The mission, said Mr. McCobb, is to measure the depth of the Island’s bedrock and locate where fresh water and salt water may meet as seas rise.

The majority of the Vineyard’s drinking water is sourced from a large aquifer that formed an estimated 20,000 years ago from underground streams of glacial runoff. When rain falls and seeps through the soil, the aquifer is replenished and, with the help of testing and treatments by water districts, the fresh water remains drinkable.

But the United Nations’ Intergovernmental Panel on Climate Change predicts that the sea around the Island could rise between 1 and 6 feet in the next eight decades — a potentially-disastrous forecast for this valuable system and the Vineyard’s habitability.

This ground water system will be reflected in a digital model created by Mr. McCobb and his research team. When completed, the model will predict how the Island’s aquifer will react to a variety of potential shifts in the local climate.

“When we get our model in place, we can use it to look at best- and worst-case scenarios when it comes to climate change,” said Mr. McCobb. “If [water districts] tell us what their pumping rates and locations are, we can put that into the model and say, okay here’s what you can expect.”

The model work started last fall, and is expected to take about three years to finish.

After securing funding from the Massachusetts Department of Environmental Protection last fall, Mr. McCobb and his crew got to work gathering fieldwork equipment and compiling data from similar previous studies conducted on Cape Cod.

In May, they ventured to the Vineyard from the science center’s headquarters in Northborough for an intensive five-day research trip.
Islanders are also playing a part in the project.

David Bouck, director of science and collaboration at the Great Pond Foundation in Edgartown, helped the researchers gain access to properties where they could conduct a seismic testing technique to calculate the depth of the bedrock. They also used an electromagnetic survey to sense salinity levels and identify aquifer materials.

“Ideally, with these methods, you need a lot of open space, like a nice wide field that’s not near any power lines or any heavy development that could interfere with their analysis,” said Mr. Bouck.

One property that fit the bill was Milkweed Farm in Chilmark, said Mr. McCobb.

After getting a thumbs up from owner Mallory Watts, the team transformed the farm into their temporary research lab. To locate where the fresh water and salt water meet underground, they used a seismic instrument that shoots electrical currents into the earth, explained Mr. McCobb. The device can sense resistance in the ground and, in turn, find where the waters start to mix.

The crew also spent some time out on the water at Squibnocket Pond with scientists from the Wampanoag Environmental Laboratory. There, they measured the water’s salinity levels and searched for places where fresh water seeps into the brackish pond to better understand the area’s water table.

The lab’s manager, Andrew Jacobs, said that the USGS research will help him know more about the pond’s ecosystem and its vulnerability to rising sea levels. A change in salinity, he said, will inevitably affect the pond’s inhabitants.
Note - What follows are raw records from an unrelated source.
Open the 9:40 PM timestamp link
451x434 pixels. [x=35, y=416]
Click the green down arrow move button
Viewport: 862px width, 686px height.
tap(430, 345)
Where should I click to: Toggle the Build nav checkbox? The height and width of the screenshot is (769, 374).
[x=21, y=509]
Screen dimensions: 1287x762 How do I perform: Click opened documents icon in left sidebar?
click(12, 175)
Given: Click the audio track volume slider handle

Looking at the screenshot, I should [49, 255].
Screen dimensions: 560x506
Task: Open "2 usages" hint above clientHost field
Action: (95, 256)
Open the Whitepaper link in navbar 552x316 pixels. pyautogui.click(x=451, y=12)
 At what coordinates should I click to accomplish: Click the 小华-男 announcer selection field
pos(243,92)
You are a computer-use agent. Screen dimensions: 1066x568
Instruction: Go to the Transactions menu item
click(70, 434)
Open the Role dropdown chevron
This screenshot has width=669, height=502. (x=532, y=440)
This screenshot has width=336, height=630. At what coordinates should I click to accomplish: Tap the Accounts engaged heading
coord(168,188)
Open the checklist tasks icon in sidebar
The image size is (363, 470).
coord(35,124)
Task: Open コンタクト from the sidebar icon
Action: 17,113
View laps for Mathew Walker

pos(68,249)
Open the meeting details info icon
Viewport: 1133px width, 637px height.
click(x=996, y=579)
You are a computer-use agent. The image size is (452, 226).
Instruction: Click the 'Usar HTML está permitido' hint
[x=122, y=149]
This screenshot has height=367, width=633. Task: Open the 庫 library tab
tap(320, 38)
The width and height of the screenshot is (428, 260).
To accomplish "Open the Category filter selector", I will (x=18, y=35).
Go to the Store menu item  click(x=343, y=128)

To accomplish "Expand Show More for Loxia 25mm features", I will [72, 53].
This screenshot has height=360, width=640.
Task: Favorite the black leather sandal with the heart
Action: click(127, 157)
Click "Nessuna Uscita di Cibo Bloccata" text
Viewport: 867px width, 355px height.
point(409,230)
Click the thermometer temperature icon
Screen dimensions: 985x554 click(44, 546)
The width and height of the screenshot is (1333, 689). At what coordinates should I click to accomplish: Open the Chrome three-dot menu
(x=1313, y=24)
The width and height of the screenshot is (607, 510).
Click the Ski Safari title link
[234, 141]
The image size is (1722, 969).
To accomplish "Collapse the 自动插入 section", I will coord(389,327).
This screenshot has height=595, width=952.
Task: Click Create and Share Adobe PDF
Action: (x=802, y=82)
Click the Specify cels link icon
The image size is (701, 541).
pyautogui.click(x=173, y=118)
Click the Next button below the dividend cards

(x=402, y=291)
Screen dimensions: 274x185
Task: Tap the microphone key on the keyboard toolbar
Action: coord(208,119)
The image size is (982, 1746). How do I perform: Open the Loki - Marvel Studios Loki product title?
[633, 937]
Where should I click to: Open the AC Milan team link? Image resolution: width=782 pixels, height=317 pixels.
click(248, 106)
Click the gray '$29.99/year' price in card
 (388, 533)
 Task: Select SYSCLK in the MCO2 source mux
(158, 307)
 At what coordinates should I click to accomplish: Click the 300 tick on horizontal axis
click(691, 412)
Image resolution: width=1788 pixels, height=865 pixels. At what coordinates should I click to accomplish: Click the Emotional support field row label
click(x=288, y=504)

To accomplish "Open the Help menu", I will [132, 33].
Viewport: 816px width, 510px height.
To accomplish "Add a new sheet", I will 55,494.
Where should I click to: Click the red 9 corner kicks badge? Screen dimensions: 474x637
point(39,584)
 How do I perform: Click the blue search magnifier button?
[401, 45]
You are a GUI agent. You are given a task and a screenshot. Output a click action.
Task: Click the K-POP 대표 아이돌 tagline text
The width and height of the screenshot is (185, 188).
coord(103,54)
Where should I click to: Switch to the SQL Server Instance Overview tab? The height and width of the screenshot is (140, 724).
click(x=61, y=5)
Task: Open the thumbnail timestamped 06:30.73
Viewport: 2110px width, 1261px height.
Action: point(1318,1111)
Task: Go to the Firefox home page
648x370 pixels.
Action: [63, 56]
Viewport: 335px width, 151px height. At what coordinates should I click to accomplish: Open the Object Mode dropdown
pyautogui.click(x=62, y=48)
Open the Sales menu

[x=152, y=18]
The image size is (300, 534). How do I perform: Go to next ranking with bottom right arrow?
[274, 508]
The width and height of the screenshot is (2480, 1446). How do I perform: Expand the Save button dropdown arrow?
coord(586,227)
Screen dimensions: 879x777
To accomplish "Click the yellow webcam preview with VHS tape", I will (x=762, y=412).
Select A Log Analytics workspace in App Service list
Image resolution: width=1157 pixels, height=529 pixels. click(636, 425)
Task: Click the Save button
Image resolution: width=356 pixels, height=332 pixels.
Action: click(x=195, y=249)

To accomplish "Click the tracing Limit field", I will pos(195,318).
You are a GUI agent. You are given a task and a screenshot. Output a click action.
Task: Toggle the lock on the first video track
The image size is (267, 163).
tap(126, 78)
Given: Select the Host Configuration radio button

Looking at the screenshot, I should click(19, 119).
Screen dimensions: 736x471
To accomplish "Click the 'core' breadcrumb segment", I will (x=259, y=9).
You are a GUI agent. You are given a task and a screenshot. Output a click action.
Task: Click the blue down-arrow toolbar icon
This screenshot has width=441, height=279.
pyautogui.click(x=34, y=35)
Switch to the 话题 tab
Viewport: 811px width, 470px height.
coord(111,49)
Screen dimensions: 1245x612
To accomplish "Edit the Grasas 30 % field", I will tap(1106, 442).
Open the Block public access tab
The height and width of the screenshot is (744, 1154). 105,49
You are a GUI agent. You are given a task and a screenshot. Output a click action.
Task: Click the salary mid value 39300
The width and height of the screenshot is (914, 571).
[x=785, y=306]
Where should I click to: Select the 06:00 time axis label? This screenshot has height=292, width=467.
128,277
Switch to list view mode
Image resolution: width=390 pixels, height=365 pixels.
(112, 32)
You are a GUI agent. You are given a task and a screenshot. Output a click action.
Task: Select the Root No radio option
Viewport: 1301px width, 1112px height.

“Their work significantly ties into a herring project that we’ve been involved with for a number of years,” said Mr. Jacobs. “We’re trying to understand habitat availability and the water quality, and how it all affects the fish.”

Emily Reddington, executive director of the Great Pond Foundation, echoed Mr. Jacobs sentiment, and said that understanding the dynamics of the Island’s waters and the changing climate is key to the survival of the community’s people, plants and animals.

“We have a lot of work to do to combat whichever scenario will actually happen,” she said. “Ground water is our only source of drinking water, and it is very shallow here. So, it’s extremely timely that Tim and his team are doing this work. It’s essential to the long-term sustainability of the Island.”

Both organizations, and others around the Island that frequently conduct water quality testing at ponds and wells, are regularly supplying the USGS science center with data from their surveys while the team works from Northborough. The researchers have also been partnering with the Martha’s Vineyard Land Bank, The Trustees of Reservations, The Nature Conservancy and Sheriff’s Meadow Foundation to access areas of the Island to perform fieldwork.

Mr. McCobb said that they plan to return to the Vineyard in October to pick up their on-Island investigation. For now, he welcomes information from any Islanders who are routinely monitoring their well’s water level and quality.

Once the model is finished, it will be publicly available and converted into a comprehensive report to inform water suppliers and marine ecologists in their efforts to protect the Island from the rising ocean.